We are not convinced that the Buelow court's digression into Sintros was meant to open the door to expanded duties for insurance agents. It would be the rare agent who does not hold himself out as highly skilled, and the rare insured who doesn't rely on the agent's skill in making insurance selections. We do not think the Arkansas Supreme Court, given its skepticism about expanding liability, would now ask merely for the presence of “something more” than the ordinary relationship to do so; otherwise the exception would bid fair to swallow the rule. And so we are not inclined to give this aspect of Buelow much weight. We point out, moreover, that the Buelow court ultimately declined to find a special relationship and reversed a trial court decision imposing additional duties on the agent, see id. at 894, adding another case to the unbroken string of Arkansas appellate decisions rejecting this theory of liability.

I Square and AKH argue that there is more in this record to support a conclusion that McGriff had a duty that exceeded that of an ordinary insurance agent. They first point to how their relationship with McGriff began, explaining that it was McGriff (or more specifically, its predecessor, but for ease of reference, we will just use “McGriff”) who expressed interest in doing business with I Square and not the other way around. McGriff then met with I Square at I Square's offices where it gave a personalized pitch promoting McGriff's insurance prowess and a plan that would streamline I Square's insurance practices and save it money. McGriff also promised to service I Square's existing policies for free, and when those policies were due for renewal, McGriff would recommend a plan whereby I Square would purchase one universal policy to cover all its projects rather than obtain multiple policies covering different projects. So I Square abandoned its existing agent and turned to McGriff.

According to Goyal, over the next months McGriff employees met with I Square several times to get a better understanding of I Square's business. The meetings were so frequent, he says, that I Square's staff made sure that at least one McGriff employee's favorite jellybeans were on hand. At that time I Square was working on other projects for which it bought furniture, fixtures, and equipment in bulk and stored them offsite. Goyal says that, at least for some of these projects, I Square told Nick Hall of McGriff about the offsite storage on those projects and asked him to obtain additional policies to insure the property stored there, which he did.

We conclude that the circumstances surrounding the commencement of the parties' relationship are insufficient to demonstrate a special relationship under Arkansas Supreme Court precedent. It's unlikely that the Arkansas Supreme Court would think it unusual that an agent interested in obtaining new business would promote its expertise to a potential client who then relies on those promotions to make insurance decisions, see Mans, 10 S.W.3d at 888, even if that agent took steps to learn how the client's business operated so that it could provide sound advice. Note, too, that the court in both Stokes and Mans emphasized that a special relationship would involve “an established and ongoing relationship between the insured and the agent over a period of time.” See Stokes, 711 S.W.2d at 756; see also Mans, 10 S.W.3d at 888. Here, McGriff's relationship with I Square and AKH existed for only about two years before the warehouse flooded, and, after what appears to be a brief honeymoon phase at the beginning of their relationship, McGriff was not involved in I Square's operations to the extent necessary to make for a special relationship under Arkansas Supreme Court precedent. Under Arkansas law, it was still incumbent upon I Square and AKH to ensure that the insurance it obtained provided adequate coverage for its projects.
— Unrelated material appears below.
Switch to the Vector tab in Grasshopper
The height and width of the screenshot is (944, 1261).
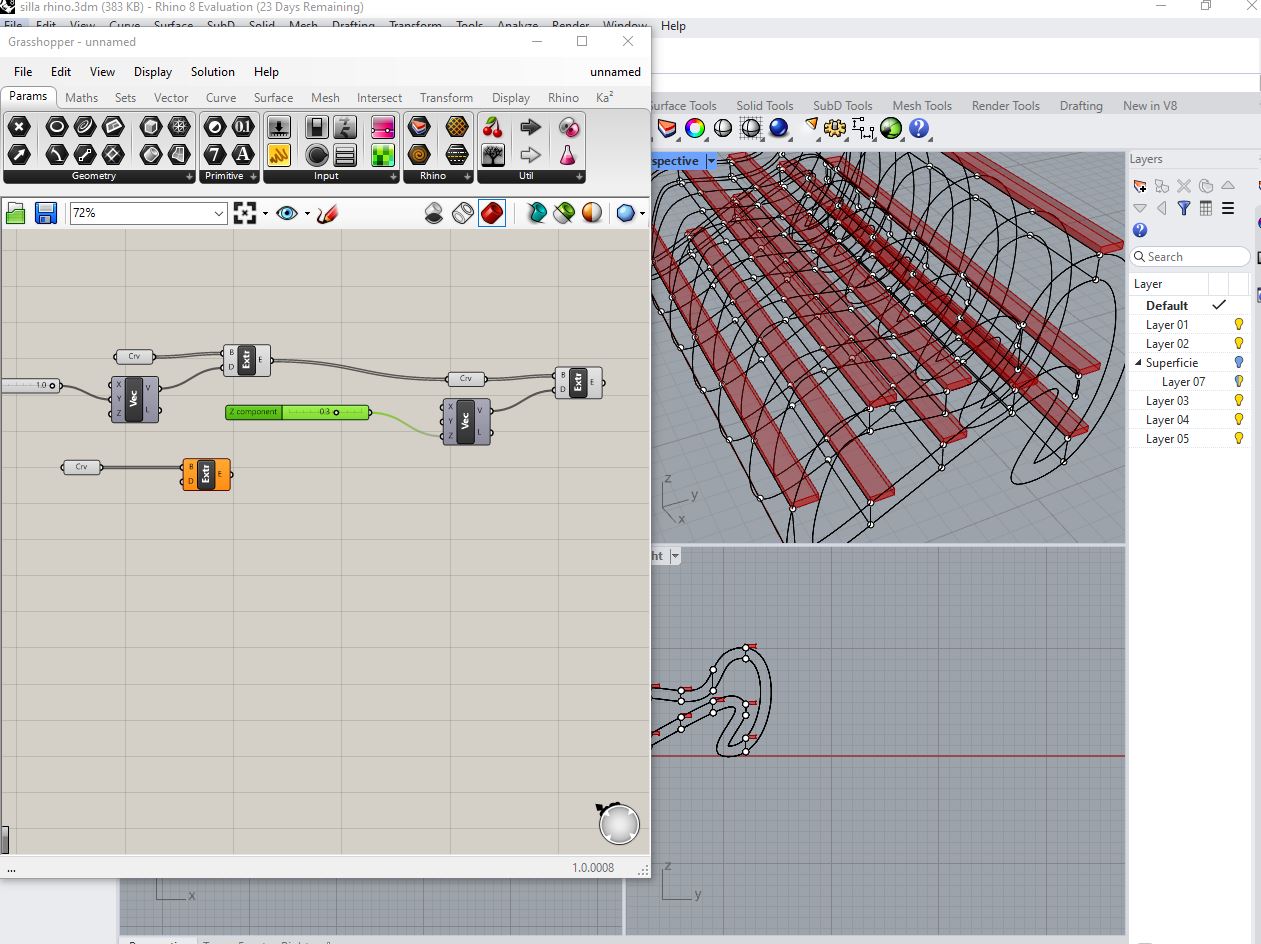pyautogui.click(x=171, y=98)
In addition to the parties' early dealings, I Square and AKH point to McGriff's participation in the Knoxville project itself as evidence that they and McGriff had a special relationship. For example, they point out that Hall communicated directly with the mortgage broker involved in the Knoxville project as well as the project's general contractor and the insurer about insurance coverage on the project.
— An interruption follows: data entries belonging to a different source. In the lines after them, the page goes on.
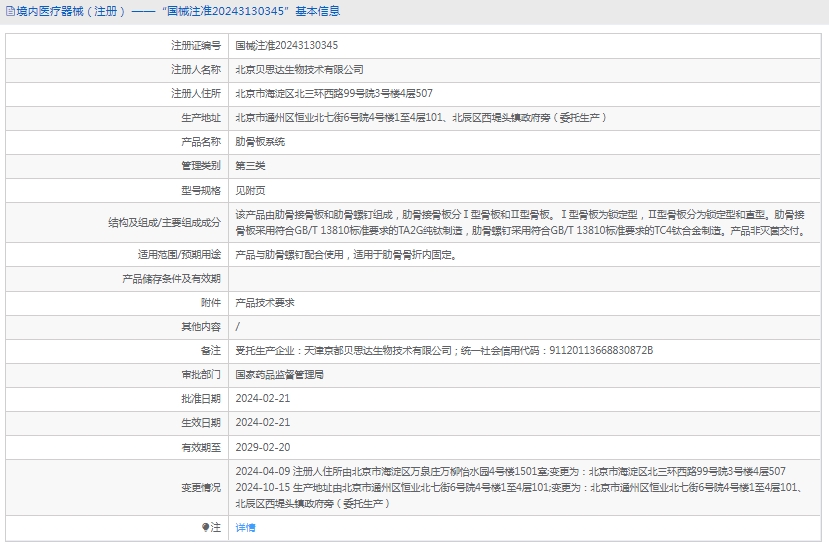The height and width of the screenshot is (549, 829).
Task: Click the 备注 entrusted manufacturer text
Action: tap(443, 350)
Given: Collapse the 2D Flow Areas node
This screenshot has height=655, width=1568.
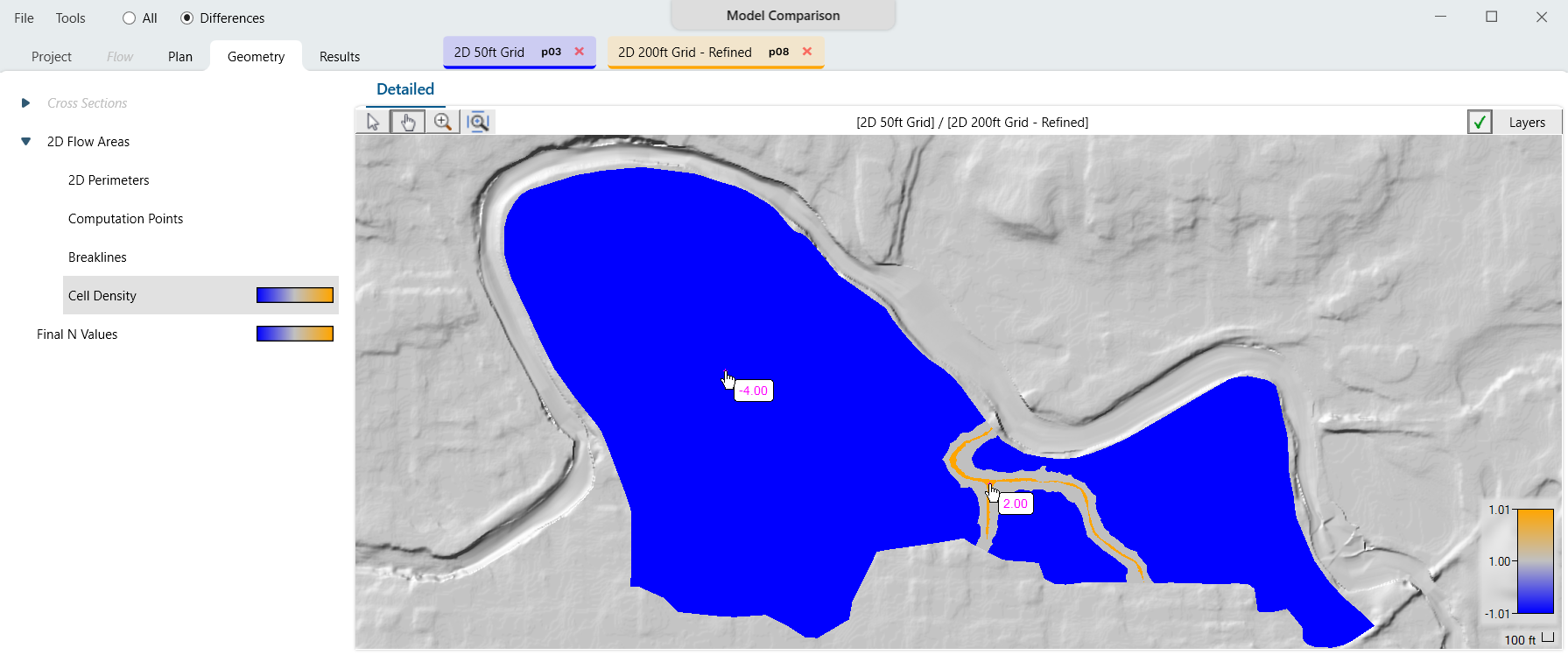Looking at the screenshot, I should pyautogui.click(x=25, y=142).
But those communications don't get I Square and AKH across the line. Hall's communications to these project participants were isolated and infrequent and appear to have concerned only the hotel site and not the warehouse where property was damaged. In fact, Hall's communications with the mortgage broker predate the lease to the warehouse. The record shows that I Square, AKH, and the project's general contractor handled the warehouse without McGriff's involvement until well after the flood. They had obtained separate insurance on the property in the warehouse without McGriff's assistance, moreover, and after the warehouse flooded, they looked to this separate coverage first to cover their losses. It appears as well that Goyal asked McGriff to help file a claim with this separate insurer, and it was only later that I Square and AKH filed a claim with the insurance that McGriff had obtained on its behalf. The main point is that McGriff was involved in the Knoxville project only tangentially, and certainly not to an extent that creates a special relationship under Arkansas law.

We therefore hold that, whether we consider the circumstances I Square and AKH highlight in isolation or cumulatively, they have failed to show the existence of a special relationship between McGriff and the insureds that gave rise to additional duties on the part of McGriff to ensure that they had adequate coverage.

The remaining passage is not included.